For Reese, Thanksgiving is the “over-the-river-and-through-the-woods holiday when we expect grandma (or someone) has been toiling all day in the kitchen to give us a wholesome feast.” Rational or not, she believes that it’s deflating to be served a pumpkin pie out of a plastic clamshell — homemade is just so much better.
Thanksgiving is different from other holidays, where store-bought goods are more acceptable (and perhaps even welcomed — hot dogs, anyone?). Though she recommends trying to make most of the meal yourself, she offers some tips for cutting corners and saving time. Check out her tips below and then get cracking with our Ultimate Thanksgiving Countdown to help you with recipe ideas and more.
When to Start Planning?
Start planning now — but not because you’re anxious. You shouldn’t be anxious! Do it because you’re excited and because Thanksgiving is fun. Browse through cookbooks. Buy a cool new tablecloth. Consider serving oysters Rockefeller, change your mind, then change it back. This is your chance to make your friends and family very, very happy; to put your own stamp on a great national feast. Enjoy it.
I wouldn’t say that there’s a strict timeline like they show in magazines, but I do whatever I have to do to reach my end goal — which is to be dressed, coherent, and holding a glass of wine when guests walk in the door. There’s little more discouraging than arriving at a party to find the hostess in her jogging bra frantically trimming green beans. If the beans aren’t trimmed by the time the doorbell rings, there will be no green beans.

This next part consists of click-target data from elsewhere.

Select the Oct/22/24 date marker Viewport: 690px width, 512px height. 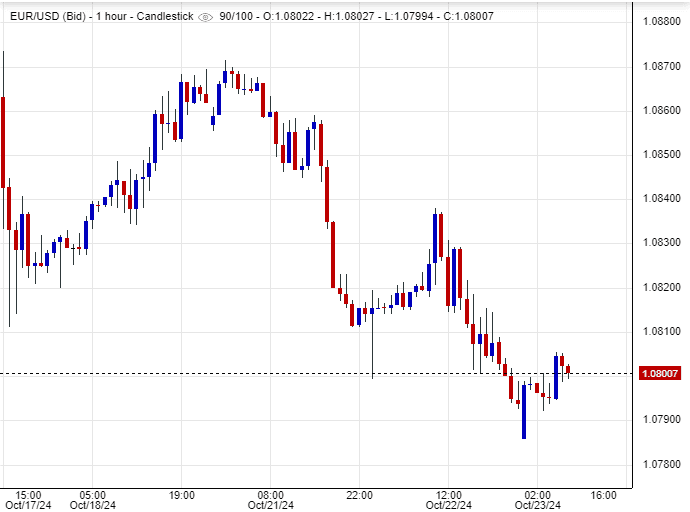[x=448, y=505]
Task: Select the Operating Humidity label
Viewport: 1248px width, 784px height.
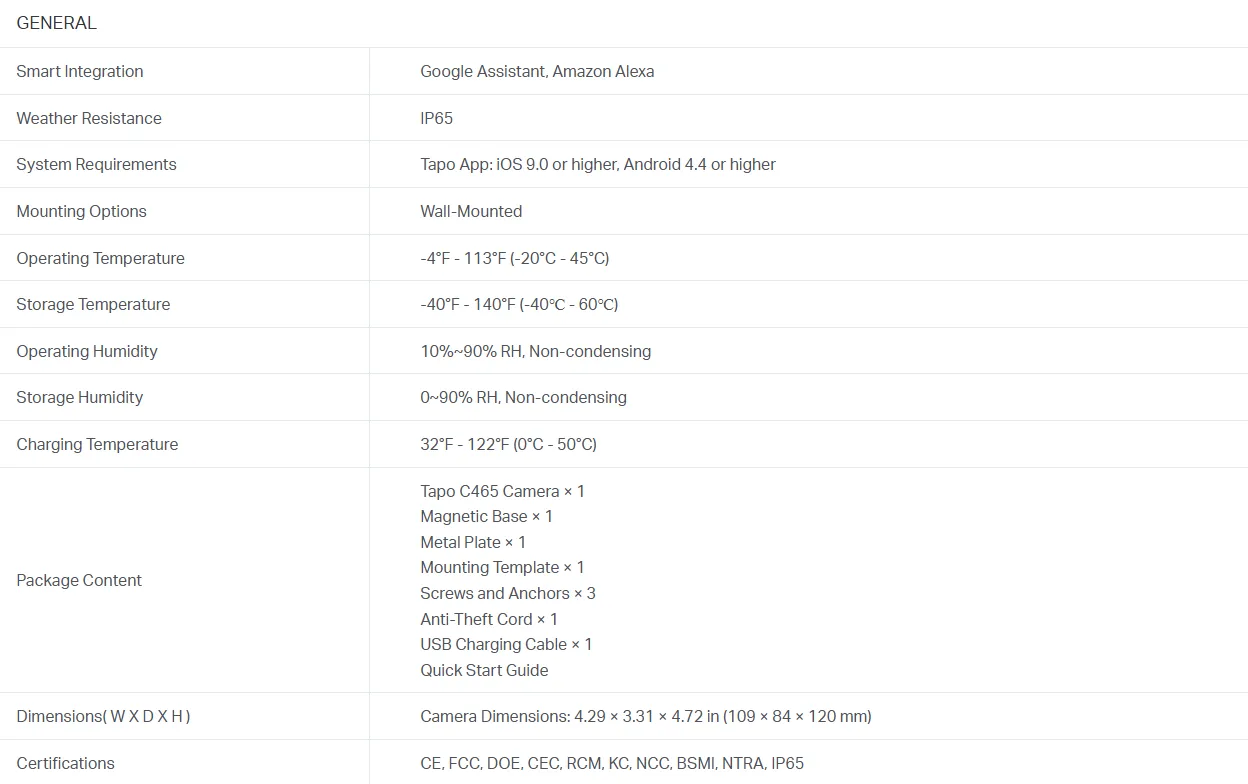Action: [x=87, y=351]
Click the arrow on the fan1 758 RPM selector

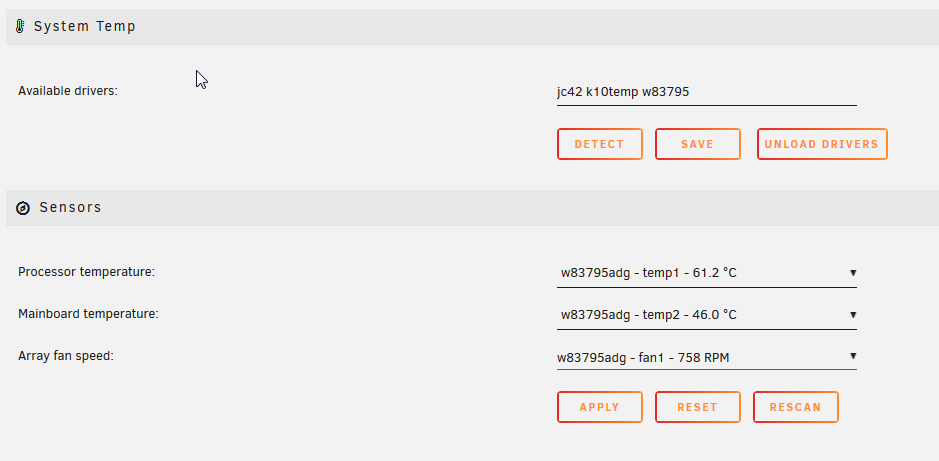pyautogui.click(x=853, y=356)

Shop early in the week, preferably on Monday, then do everything you possibly can the day before Thanksgiving. Everything. Stay up late and bake the pies. Wash and trim the vegetables. Put the pot of water on the stove for the potatoes. Set the table. Clean the bathroom and tell the kids they have to use the yard. You won’t be sorry.
No one pays that much attention to cranberry sauce, so go ahead and buy a can if it lowers your blood pressure. And there’s really no need to get fancy with the stuffing. Pepperidge Farm isn’t as delicious as homemade, but in a lot of American households it’s beloved and traditional. So that’s a corner you can conceivably cut. Also, buy the appetizers if you need to. They carry less symbolic weight than, say, pie, which really should be homemade. Click here to see Reese's Pumpkin Pie recipe.
Quick and Easy Gravy at Home
The whole concept of prefab gravy is perverse. Gravy is the natural byproduct of roasting a turkey and it seems crazy to buy a can of Heinz or a packet of the revolting powder when you have pan drippings. As to how I do gravy, I make broth with the turkey neck and a stick of celery. This simmers gently for a few hours while the turkey roasts. Then I deglaze the roasting pan with the broth and add some flour and milk to produce a thick, creamy sauce. I personally like thick, almost floury, gravy, though I am in a minority here.